The unemployment price remained unchanged at 4.4 per cent, however underlying labour market information factors to rising slack. The variety of job vacancies dropped by an extra 22,000—marking a continued downward development—and fell beneath pre-pandemic ranges for the primary time since 2021.
In the meantime, a flash estimate for March suggests the variety of payrolled staff declined by 78,000, a sharper drop than the 35,000 anticipated by analysts. It highlights mounting stress on hiring as companies adapt to a slowing economic system and persistently excessive rates of interest.
Regardless of this, pay progress stays sturdy by historic requirements and remains to be properly above the two to three per cent vary usually in step with the Financial institution of England’s 2 per cent inflation goal. February’s information, nevertheless, doesn’t but account for latest coverage modifications—together with the rise in employer nationwide insurance coverage contributions and the uplift within the nationwide dwelling wage, each launched in April.
Economists have warned that these modifications are prone to dampen hiring in lower-wage industries resembling retail, hospitality and social care, sectors which can be already feeling the pinch from tighter margins and ongoing value pressures.
Liz McKeown, director of financial statistics on the ONS, famous: “Regular pay growth remains strong, having increased slightly in the latest period. Growth accelerated in the public sector as previous pay awards fed through to the data, while private sector pay was largely stable.”
Whereas February introduced some surprising excellent news for GDP—month-to-month progress hit 0.5 per cent, pushed by stronger-than-anticipated efficiency in manufacturing and industrial output—the outlook stays unsure.
Considerations are mounting over the impression of latest US tariffs and a extra protectionist international buying and selling atmosphere.
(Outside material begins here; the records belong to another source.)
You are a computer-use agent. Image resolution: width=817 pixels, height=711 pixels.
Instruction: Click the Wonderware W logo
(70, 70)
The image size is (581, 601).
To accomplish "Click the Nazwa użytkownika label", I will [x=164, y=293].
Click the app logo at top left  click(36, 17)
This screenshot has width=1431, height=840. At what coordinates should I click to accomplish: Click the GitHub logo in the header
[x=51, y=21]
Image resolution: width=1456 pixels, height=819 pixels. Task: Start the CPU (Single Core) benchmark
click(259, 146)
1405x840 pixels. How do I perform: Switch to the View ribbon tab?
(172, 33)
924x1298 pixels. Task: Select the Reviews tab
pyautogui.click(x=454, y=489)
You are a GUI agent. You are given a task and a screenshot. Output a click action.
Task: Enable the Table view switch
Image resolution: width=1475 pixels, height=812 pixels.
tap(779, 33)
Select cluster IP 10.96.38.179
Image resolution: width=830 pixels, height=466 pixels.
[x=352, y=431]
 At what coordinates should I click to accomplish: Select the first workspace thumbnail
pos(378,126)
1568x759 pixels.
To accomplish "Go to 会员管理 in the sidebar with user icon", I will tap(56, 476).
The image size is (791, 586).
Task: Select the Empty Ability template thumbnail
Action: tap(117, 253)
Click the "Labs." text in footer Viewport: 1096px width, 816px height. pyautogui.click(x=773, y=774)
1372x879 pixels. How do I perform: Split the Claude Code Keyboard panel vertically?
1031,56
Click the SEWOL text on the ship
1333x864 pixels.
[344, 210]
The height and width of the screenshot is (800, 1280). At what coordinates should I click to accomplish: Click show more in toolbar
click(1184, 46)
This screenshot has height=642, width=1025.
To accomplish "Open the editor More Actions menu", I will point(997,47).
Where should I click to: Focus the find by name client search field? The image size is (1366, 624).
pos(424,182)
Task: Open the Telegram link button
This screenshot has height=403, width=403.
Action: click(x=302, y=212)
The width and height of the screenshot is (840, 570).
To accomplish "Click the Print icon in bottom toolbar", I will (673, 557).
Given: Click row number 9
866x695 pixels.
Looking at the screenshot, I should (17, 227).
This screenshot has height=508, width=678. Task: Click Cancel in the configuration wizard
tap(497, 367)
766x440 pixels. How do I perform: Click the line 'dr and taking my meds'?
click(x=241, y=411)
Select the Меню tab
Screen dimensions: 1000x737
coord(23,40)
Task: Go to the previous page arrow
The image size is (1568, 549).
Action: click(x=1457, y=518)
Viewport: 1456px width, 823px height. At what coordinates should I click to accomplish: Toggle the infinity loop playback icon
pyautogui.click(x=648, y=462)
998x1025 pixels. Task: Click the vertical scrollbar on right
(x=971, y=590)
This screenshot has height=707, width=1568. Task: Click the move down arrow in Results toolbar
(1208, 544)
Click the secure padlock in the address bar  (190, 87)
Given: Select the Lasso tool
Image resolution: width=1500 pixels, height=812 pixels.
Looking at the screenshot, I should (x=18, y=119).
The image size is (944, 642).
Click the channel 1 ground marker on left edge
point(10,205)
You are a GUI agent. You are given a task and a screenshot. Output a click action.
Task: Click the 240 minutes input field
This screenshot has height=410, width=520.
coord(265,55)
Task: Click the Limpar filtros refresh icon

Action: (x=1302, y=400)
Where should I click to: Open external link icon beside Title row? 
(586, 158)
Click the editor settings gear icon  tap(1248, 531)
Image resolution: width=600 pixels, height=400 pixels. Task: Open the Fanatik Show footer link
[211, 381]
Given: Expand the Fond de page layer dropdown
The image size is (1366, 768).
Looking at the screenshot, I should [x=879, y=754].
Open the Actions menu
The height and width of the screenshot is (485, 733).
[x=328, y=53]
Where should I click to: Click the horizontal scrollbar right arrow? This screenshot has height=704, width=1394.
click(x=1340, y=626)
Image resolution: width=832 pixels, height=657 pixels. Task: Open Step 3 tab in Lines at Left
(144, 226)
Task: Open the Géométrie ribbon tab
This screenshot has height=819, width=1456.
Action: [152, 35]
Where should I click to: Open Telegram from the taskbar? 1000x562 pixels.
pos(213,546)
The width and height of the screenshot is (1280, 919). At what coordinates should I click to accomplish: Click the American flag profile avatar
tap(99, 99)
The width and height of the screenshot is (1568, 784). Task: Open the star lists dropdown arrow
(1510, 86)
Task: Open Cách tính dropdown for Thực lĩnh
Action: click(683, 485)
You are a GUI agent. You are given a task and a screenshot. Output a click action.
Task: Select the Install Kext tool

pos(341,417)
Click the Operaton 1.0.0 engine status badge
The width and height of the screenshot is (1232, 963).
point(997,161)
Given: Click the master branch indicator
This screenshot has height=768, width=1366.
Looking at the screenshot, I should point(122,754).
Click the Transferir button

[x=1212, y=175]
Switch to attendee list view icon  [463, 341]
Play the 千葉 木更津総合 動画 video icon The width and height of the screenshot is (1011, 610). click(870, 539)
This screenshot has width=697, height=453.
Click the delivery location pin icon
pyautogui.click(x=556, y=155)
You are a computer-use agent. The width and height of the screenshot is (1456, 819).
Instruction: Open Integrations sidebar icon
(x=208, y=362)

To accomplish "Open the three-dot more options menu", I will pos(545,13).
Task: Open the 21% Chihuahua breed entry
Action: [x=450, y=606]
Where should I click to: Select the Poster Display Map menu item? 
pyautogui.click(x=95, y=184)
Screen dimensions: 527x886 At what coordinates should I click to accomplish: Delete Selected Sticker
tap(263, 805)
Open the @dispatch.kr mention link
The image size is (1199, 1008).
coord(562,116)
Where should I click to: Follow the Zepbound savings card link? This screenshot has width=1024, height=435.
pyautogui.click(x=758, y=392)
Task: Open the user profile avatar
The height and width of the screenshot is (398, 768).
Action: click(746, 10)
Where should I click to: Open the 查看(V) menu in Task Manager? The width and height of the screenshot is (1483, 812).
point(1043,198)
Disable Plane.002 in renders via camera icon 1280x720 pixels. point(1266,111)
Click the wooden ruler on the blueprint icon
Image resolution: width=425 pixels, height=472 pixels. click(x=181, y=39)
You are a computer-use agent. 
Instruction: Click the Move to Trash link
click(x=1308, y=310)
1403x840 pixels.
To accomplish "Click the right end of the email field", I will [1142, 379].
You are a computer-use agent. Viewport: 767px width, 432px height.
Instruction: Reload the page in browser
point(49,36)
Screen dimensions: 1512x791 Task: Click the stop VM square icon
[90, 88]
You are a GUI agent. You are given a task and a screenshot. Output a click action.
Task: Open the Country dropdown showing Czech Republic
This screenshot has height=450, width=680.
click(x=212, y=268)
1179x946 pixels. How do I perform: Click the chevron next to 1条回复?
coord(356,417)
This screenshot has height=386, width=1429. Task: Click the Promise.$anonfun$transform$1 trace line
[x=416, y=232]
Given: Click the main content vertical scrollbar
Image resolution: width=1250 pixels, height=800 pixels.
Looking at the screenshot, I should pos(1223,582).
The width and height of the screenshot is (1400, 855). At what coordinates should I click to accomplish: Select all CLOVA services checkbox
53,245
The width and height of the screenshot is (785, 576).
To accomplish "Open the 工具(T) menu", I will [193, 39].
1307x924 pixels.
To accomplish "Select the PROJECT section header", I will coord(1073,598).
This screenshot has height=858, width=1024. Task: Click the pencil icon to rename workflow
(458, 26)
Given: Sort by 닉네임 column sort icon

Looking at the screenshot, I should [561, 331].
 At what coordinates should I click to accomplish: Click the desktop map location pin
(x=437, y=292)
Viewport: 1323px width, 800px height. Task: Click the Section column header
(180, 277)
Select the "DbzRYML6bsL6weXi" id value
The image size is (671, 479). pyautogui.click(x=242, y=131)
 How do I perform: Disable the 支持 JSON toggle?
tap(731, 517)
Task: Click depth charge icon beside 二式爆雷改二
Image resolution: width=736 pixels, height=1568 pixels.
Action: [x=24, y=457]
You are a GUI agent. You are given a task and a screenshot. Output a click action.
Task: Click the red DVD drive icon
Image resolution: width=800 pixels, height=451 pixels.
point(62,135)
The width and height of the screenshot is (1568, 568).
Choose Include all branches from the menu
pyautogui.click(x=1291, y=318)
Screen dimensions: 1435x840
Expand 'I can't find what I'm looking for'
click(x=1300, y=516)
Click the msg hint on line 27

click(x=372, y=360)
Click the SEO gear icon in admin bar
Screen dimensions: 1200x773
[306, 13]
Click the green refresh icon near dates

These elements, economists say, might drag on exports and enterprise confidence, including to downward stress on progress all through 2025.
Markets at the moment count on the Financial institution of England to implement as much as three rate of interest cuts by the top of the yr, probably taking the bottom price down to three.75 per cent. However with wage progress nonetheless operating sizzling, policymakers are prone to proceed with warning.
Yael Selfin, chief economist at KPMG UK, mentioned: “With pay growth still above the levels compatible with the inflation target, the Bank will likely maintain a cautious approach to rate cuts. That said, mounting risks to domestic demand and labour market participation may tip the balance.”
Ashley Webb, UK economist at Capital Economics, added that whereas the labour market continues to lose steam, there may be little signal but that that is feeding by into weaker pay progress. “However, if global trade disruption begins to bite, it could force employers to rethink hiring plans and slow wage settlements in the months ahead,” he famous.